It is no secret that the words and actions of President Donald Trump contributed to the Capitol Hill riots on January 6. However, the President wasn't the only one using his public social media accounts to fan the flames of insurrection. Researchers have found that threats to storm the Capitol steadily increased in the weeks leading up to January 6.
Jared Holt of the Atlantic Council's Digital Forensic Research Lab found that "conspiracy theories, disinformation and outright lies about the results of the election" filled alt-right sites like Parler, TheDonald and Gab following the election. On the day of the riots, traffic on the Gab and TheDonald hit record highs. Gab CEO Andrew Torba said that the site's traffic went up 40% on Wednesday. More than 80% of the posts on TheDonald that discussed the riots were met with further calls for violence. Calls for chaos were not limited to alt-right sites, they also spread to mainstream platforms. Advance Democracy found nearly 1,500 tweets from QAnon related that contained threats of violence involving the Capitol.

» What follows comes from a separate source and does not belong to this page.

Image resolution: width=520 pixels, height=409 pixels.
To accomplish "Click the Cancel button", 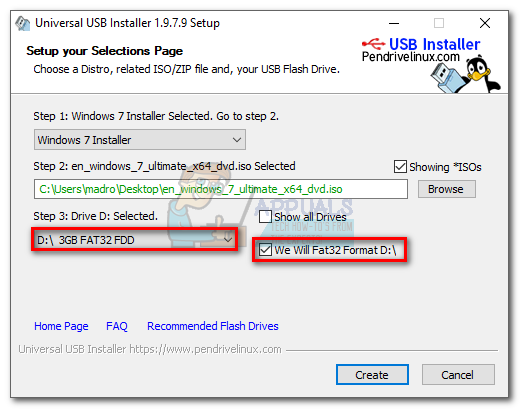I will pyautogui.click(x=458, y=375).
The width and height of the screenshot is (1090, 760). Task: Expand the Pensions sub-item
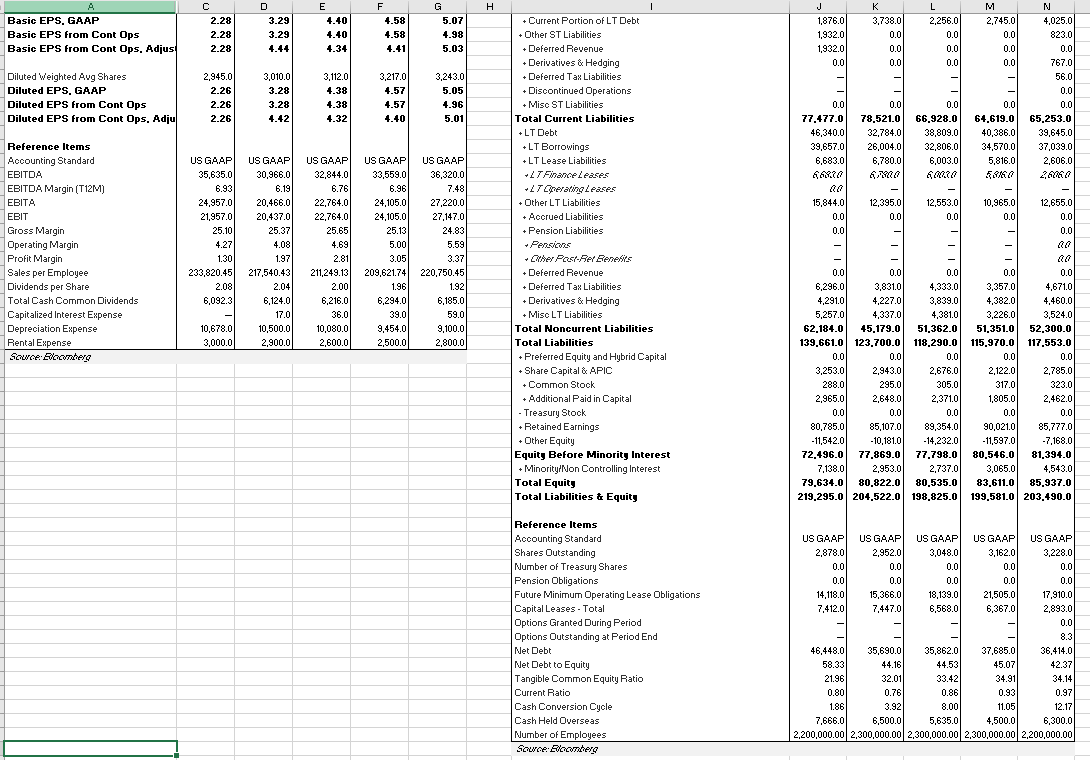point(528,244)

Tensions began to rise as the President doubled down on his various conspiracy theories. Things took an unprecedented turn as Vice President Mike Pence attempted to separate himself from the actions of his former running mate. With the Trump administration falling out, online users started plotting attacks on the Capitol and Black Lives Matter protesters. However, the lack of large, public Black Lives Matter protests redirected anger toward the Capitol.
"There was discussion specifically of overwhelming police with large crowds and doing that in order to violate laws against carrying weapons and against entering federal buildings," Holt said.

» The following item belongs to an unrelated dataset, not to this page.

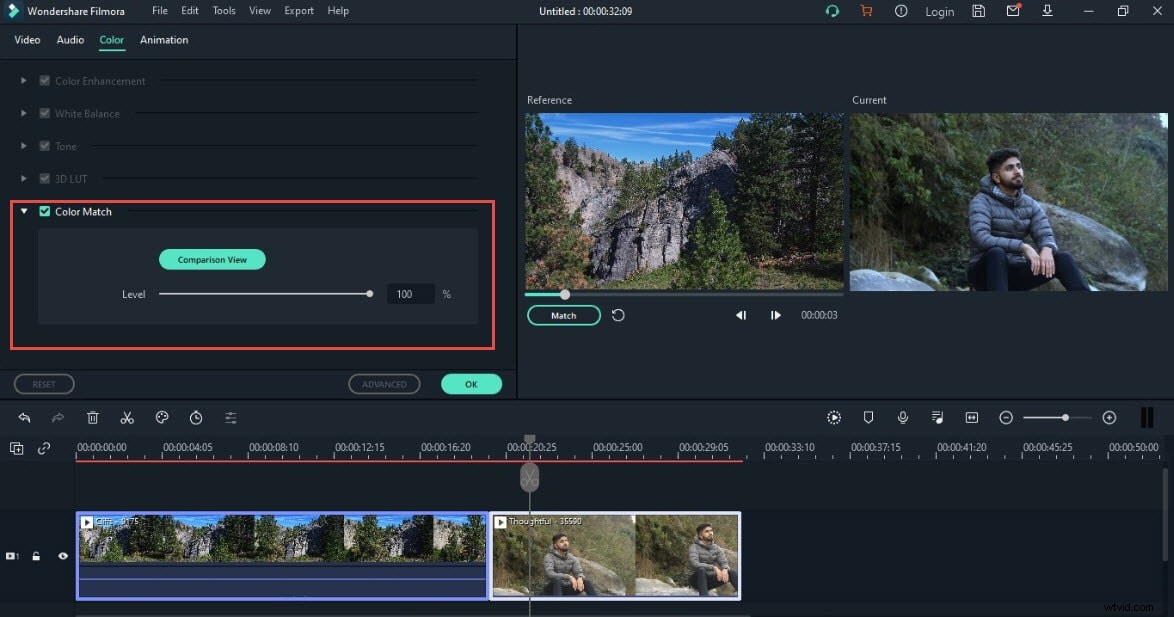The width and height of the screenshot is (1174, 617).
Task: Add a Marker on the timeline toolbar
Action: tap(868, 417)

"[There were] discussions to do exactly what we saw [Wednesday]. This was an idea that was fomenting and spreading and shared approvingly between users in these extremist communities that we've been watching."
With the Inauguration set to take place in less than two weeks, local and federal officials are preparing for the worst to happen.
"We're obviously concerned. I think we as Americans have to ask ourselves, is this going to be a new normal in America?" Washington, D.C. Mayor Muriel Bowser asked.
In addition, the FBI is looking into a number of crimes that were committed on Wednesday. The Capitol Police Department is also making changes to its leadership.